* Teks Halaman:
○ ○ ○ ○ ○

Di mana - mana sekarang banyak orang membicarakan tentang lingkungan hidup. Topik lingkungan hidup dijadikan bahan pembicaraan dalam berbagai seminar,simposium, dan diskusi di berbagai tempat mulai dari level sederhana sampai ke ruangan konvensi berharga mahal. Namun setelah itu hasilnya hanya cukup sebagai agenda dan bahan berita pada media cetak dan media elektronik yang bertajuk lingkungan hidup. Lingkungan hidup yang dibicarakan itu eksistensinya tak akan lebih baik kalau tidak diikuti oleh aksi perbaikan lingkungan di lapangan.
Kebiasaan melemparkan sampah nampaknya sudah menjadi budaya bangsa kita. Atau kalau tidak sudi dengan pernyataan ini, maka kita bisa membuat pernyataan bahwa membuang sampah adalah bagian dari gaya hidup kita sendiri. Kepedulian kita atas topik sampah baru sebatas kepedulian akan masalah kebersihan di lingkungan rumah semata-mata. Memang banyak orang dan kita sendiri yang sudah peduli untuk membersihkan dan merapikan rumah dua kali sehari dan merapikan lingkungan rumah sekali dalam seminggu. Namun sampahnya bagaimana ?
Banyak orang yang suka punya kebiasaan buruk mereka membuat dan menjaga lingkungan rumah sendiri menjadi bersih namun bersikap masa bodoh terhadap kebersihan lingkungan orang. Secara masa bodoh mereka menumpuk sampahnya ke lahan orang lain. Dan bila ada papan peringatan dengan tulisan ”dilarang membuang sampah di sini” maka mereka dengan senang hati menumpuk sampah ke tempat yang dimana mereka suka tanpa memikirkan efek selanjutnya terhadap alam dan terhadap orang lain.
Kebiasaan membuang sampah sembarangan, seperti pernyataan di atas tadi, bahwa membuang sampah sembarangan sudah menjadi bagian dari gaya hidup orang desa dan orang kota. Untuk kondisi rumah tangga di desa, masalah membuang sampah dan penumpukan sampah tidak begitu masalah karena di sana mungkin masih ada lahan untuk menguburkan sampah. Namun untuk kebersihan lingkungan hidup seperti di tempat keramaian dan di sepanjang jalan. Sampah seolah-olah sudah menjadi dekorasi sepanjang pinggir jalan raya mengalahkan indahnya dekorasi alam dengan tanaman dan tumbuhan bunga yang warna warni.

○ ○ ○ ○ ○

* Data:
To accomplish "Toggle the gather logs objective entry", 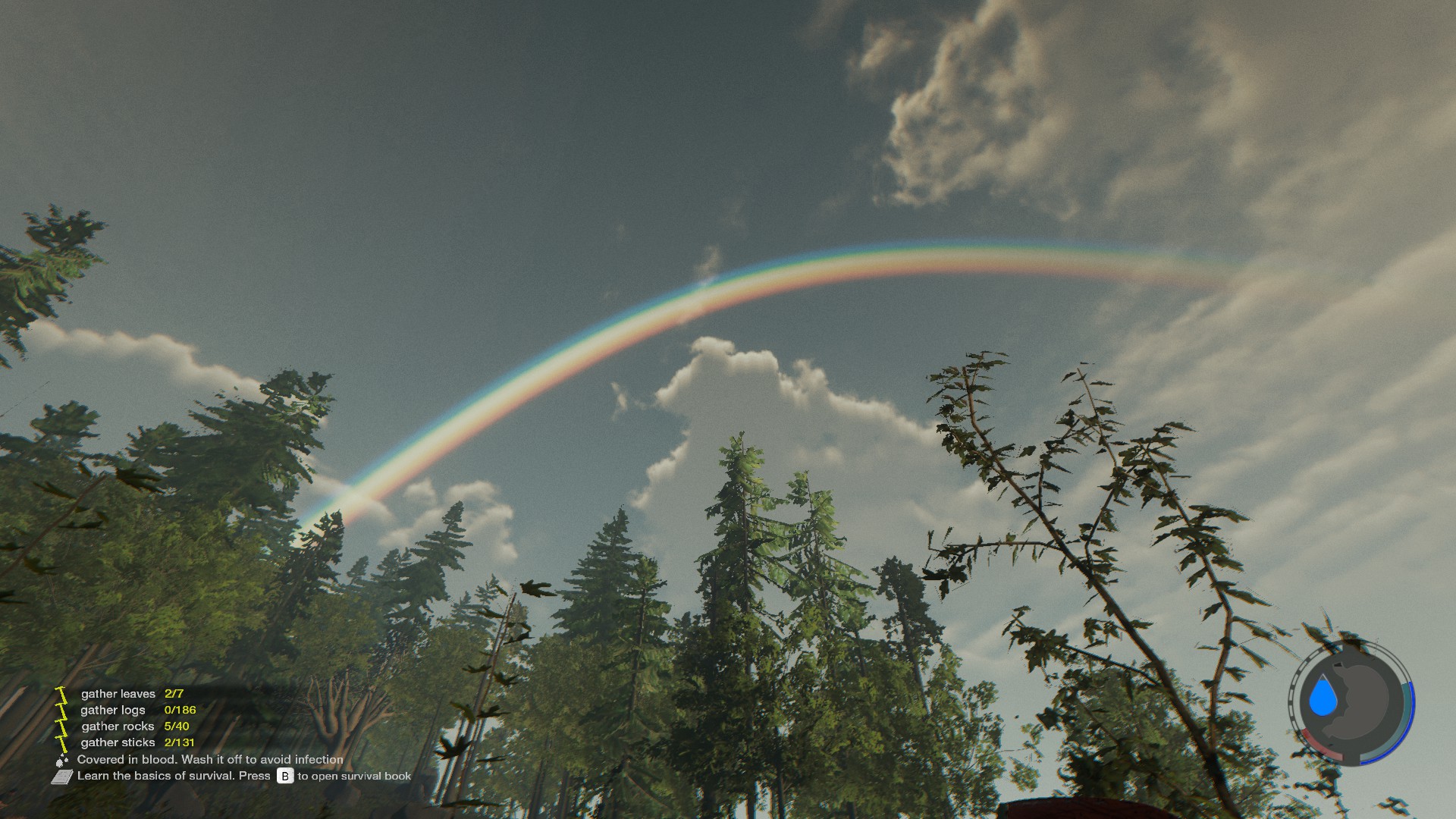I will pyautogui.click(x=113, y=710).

○ ○ ○ ○ ○

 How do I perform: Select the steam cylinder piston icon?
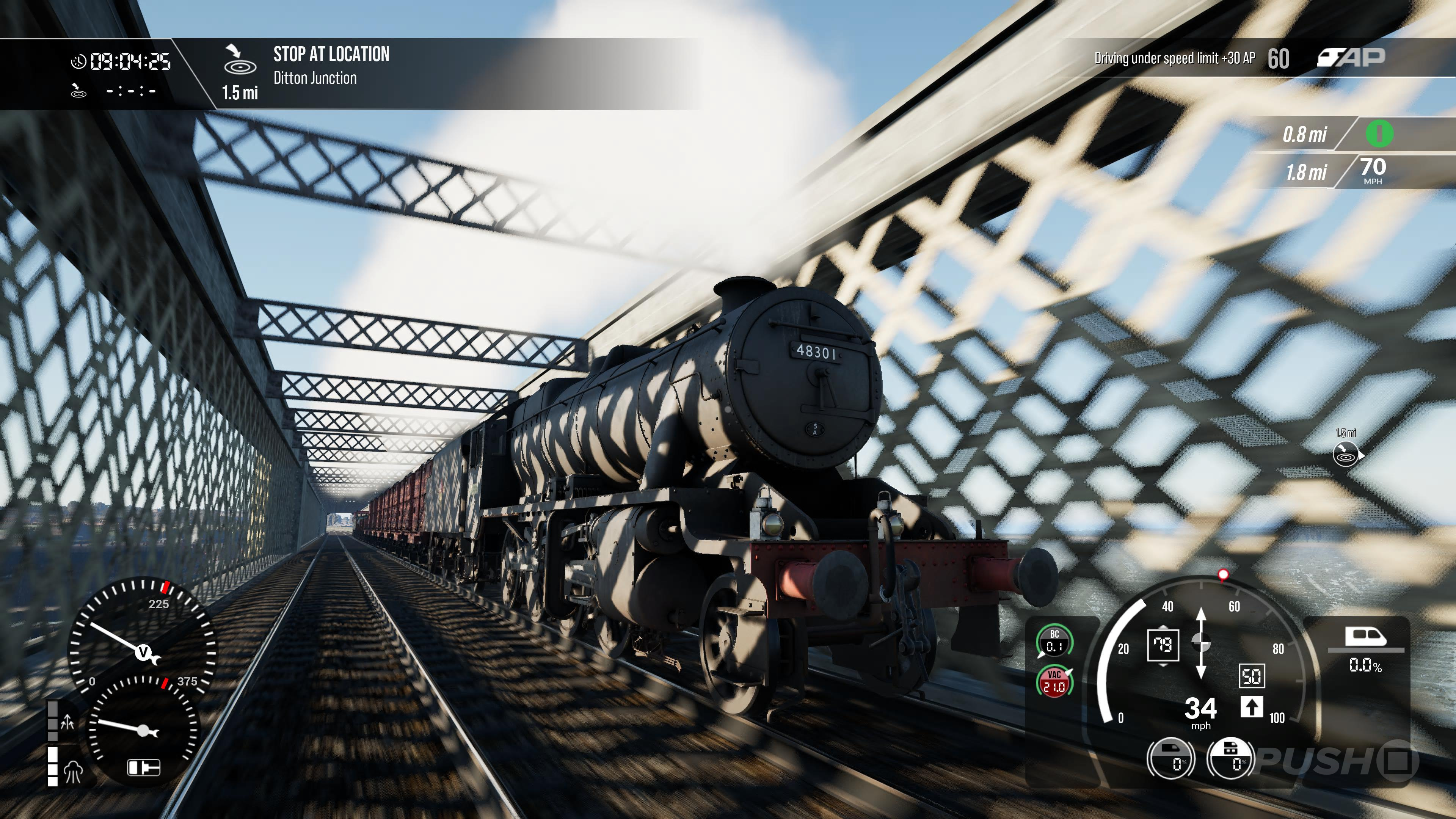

○ ○ ○ ○ ○

* Petunjuk Tugas:
Bisakah Anda melanjutkan teks tentang kebiasaan membuang sampah sembarangan, mulai setelah kalimat terakhirnya?

* Jawaban:
Bagaimana dengan lingkungan perkotaan ? Adalah sesuatu yang memalukan untuk dideskripsikan. Kita akan sulit membedakan antara mana pasar dan mana kandang kerbau (maaf) kita sering susah payah kalau berjalan untuk mencari tempat yang akan kita injak. Karena lumpur bercampur kompos, sampah yang membusuk, sudah menjadi aspal di areal pasar. Begitu pula dengan para penghuni wilayah perkotaan, mereka itu, sekali lagi, adalah bisa jadi kita semua sebagai orang-orang yang sudah menjadikan membuang sampah sebagai gaya hidup. Di sana cukup banyak orang yang yang sudi mengotori dan mencemari lingkungan hidup perkotaan. Tidak percaya ? Coba lihat air yang mengalir dalam got dan sungai (di dalam kota), betapa kualitas airnya sudah memberi isyarat bahwa tidak ada lagi kehidupan biota air di dalamnya. Kemudian bagaimana dengan kualitas udara dan pohon-pohonan ?
Kebiasan membuang sampah yang sudah menjadi budaya jelek atau bahagian dari hidup kita, agaknya sulit untuk dikikis habis kalau ajakan untuk mengobah kebiasaan ini hanya ”bersifat ajakan atau cuma sekedar semboyan”. Himbauan, semboyan dan peringatan yang hanya tertulis pada sekeping papan. Seribu kali seminar dan diskusi untuk mengatasi masalah sampah dan menjaga kelestarian lingkungan hidup akan tidak berarti apa-apa tanpa ada aksi dan contoh atau model dari figur- figur bagi generasi yang lebih muda.
Untuk bisa berubah ke arah yang baik atau ke arah yang kurang baik, maka model atau ”suri teladan” punya peran yang cukup penting. Kalau sekarang kita lihat gaya hidup dan prilaku anak-anak muda sekarang cenderung berubah dan tampak aneh dimata famili dan orangtua. Itu semua karena mereka terinspirasi dan mengikuti model yang mereka lihat- mungkin dalam media elektronik atau cetak dan bisa jadi figur yang mereka pungut langsung di jalanan raya sebagai panutan hidup. Syukur bila bila figur atau model yang mereka pungut tersebut bermental, berakhlak, berpribadi dan berwawasan baik.
Adalah contoh atau model untuk menjaga kelestarian lingkungan hidup membiasakan diri untuk tidak membuang sampah sembarangan berasal dari pribadi orangtua, kakak, guru, pejabat pemerintah dan lain-lain. Pendek kata figur-figur yang demikian itu adalah kita semua.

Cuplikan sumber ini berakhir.